[[ SOURCE INFORMATION open ]]

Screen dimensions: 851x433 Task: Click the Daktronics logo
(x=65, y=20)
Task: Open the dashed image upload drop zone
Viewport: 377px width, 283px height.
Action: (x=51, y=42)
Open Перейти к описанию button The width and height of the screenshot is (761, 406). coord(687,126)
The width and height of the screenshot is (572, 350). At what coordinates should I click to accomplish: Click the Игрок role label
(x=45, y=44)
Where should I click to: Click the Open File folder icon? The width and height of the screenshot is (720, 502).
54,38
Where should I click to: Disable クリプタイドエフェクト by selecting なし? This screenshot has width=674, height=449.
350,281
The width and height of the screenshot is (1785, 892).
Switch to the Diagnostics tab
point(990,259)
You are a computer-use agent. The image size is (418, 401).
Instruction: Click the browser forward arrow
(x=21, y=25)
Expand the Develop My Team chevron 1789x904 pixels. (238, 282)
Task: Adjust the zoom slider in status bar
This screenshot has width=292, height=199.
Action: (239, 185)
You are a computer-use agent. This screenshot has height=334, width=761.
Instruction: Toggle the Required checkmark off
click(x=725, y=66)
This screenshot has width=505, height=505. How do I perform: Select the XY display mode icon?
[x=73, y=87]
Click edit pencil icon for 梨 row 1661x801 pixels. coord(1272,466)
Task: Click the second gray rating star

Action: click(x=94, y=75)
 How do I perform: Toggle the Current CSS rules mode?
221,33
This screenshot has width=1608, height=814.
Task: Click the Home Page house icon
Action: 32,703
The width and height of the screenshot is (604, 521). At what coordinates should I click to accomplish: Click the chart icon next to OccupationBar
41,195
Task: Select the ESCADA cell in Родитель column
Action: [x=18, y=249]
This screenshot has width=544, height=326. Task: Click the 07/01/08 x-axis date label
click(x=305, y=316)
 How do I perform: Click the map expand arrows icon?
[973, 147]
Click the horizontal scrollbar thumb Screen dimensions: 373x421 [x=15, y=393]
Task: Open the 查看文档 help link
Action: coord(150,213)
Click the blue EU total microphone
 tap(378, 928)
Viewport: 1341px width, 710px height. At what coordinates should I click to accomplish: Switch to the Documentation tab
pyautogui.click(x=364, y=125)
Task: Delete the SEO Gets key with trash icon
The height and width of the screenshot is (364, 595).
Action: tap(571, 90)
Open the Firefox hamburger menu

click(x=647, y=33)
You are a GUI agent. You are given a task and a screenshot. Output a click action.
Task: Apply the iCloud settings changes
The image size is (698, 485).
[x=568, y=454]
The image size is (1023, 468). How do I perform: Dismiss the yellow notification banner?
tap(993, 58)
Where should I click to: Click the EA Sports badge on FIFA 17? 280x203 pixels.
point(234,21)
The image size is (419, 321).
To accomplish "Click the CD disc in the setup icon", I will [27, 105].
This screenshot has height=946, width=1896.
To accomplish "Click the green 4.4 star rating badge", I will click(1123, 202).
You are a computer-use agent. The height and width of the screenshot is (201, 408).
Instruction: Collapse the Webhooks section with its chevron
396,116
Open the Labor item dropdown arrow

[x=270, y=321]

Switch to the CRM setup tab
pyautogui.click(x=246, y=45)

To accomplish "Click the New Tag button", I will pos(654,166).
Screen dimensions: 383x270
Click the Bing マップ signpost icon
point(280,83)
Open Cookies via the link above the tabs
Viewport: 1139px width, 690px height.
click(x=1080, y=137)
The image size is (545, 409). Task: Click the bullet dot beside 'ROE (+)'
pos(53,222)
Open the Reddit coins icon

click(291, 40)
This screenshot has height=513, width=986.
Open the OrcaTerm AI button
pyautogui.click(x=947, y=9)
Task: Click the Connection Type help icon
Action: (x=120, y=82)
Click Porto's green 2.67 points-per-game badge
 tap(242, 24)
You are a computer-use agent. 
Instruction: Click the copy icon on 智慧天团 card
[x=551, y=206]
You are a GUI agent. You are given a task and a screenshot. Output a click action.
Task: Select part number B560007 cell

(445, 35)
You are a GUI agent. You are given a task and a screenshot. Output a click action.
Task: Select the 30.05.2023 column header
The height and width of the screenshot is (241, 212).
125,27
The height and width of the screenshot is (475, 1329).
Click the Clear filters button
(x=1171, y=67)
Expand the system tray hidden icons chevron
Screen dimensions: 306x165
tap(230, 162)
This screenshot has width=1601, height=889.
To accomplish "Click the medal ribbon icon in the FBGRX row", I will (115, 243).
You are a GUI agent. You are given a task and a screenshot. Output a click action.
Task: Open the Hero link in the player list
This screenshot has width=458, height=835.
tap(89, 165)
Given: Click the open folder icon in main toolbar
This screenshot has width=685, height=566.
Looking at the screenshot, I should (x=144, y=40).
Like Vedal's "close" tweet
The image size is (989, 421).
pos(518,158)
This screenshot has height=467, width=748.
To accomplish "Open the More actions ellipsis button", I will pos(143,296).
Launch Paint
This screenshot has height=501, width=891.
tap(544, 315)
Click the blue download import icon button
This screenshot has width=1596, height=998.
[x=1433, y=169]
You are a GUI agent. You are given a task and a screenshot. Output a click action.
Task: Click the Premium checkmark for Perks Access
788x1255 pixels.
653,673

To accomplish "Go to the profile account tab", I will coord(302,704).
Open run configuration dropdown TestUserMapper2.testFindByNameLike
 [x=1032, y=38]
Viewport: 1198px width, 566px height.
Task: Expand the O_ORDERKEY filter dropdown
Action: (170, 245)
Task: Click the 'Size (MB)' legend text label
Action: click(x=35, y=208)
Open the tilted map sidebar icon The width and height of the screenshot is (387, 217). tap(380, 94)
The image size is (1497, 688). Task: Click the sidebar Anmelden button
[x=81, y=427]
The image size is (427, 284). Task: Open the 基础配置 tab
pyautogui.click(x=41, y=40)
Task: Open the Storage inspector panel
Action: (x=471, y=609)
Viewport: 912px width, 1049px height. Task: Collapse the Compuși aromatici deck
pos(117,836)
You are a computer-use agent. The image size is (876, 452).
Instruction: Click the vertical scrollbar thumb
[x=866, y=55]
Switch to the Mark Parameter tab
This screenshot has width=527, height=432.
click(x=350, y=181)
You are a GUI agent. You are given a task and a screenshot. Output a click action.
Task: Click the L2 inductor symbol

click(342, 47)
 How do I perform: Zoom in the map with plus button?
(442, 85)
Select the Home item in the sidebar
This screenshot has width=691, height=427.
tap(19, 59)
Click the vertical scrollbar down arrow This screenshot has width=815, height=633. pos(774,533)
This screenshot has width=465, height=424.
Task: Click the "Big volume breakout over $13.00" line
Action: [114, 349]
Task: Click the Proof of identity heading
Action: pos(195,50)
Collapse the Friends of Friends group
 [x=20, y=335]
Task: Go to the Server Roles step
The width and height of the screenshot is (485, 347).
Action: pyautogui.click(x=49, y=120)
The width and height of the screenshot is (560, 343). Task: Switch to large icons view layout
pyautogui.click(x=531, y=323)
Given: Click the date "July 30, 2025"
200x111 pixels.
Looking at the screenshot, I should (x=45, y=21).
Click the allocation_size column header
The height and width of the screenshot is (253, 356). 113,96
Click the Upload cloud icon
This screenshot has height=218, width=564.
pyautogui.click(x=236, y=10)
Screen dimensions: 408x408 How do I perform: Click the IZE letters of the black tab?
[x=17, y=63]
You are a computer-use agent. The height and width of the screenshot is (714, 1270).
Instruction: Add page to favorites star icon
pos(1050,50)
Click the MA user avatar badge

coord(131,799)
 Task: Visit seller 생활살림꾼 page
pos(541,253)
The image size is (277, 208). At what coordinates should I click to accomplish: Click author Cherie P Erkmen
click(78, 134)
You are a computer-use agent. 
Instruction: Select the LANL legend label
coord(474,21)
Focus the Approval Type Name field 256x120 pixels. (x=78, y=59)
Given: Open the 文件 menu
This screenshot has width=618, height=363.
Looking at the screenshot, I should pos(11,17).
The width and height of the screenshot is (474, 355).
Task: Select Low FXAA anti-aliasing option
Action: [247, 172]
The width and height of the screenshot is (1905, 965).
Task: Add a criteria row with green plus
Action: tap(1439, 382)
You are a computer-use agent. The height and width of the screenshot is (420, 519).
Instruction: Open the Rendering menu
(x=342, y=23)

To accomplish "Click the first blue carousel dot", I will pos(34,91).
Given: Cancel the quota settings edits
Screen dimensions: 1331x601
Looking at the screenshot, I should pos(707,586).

[[ SOURCE INFORMATION closed ]]

• [PROMPT] Using the records, work out how many lines include "settings", and reply with that number alone.

• [WRITTEN REPLY] 2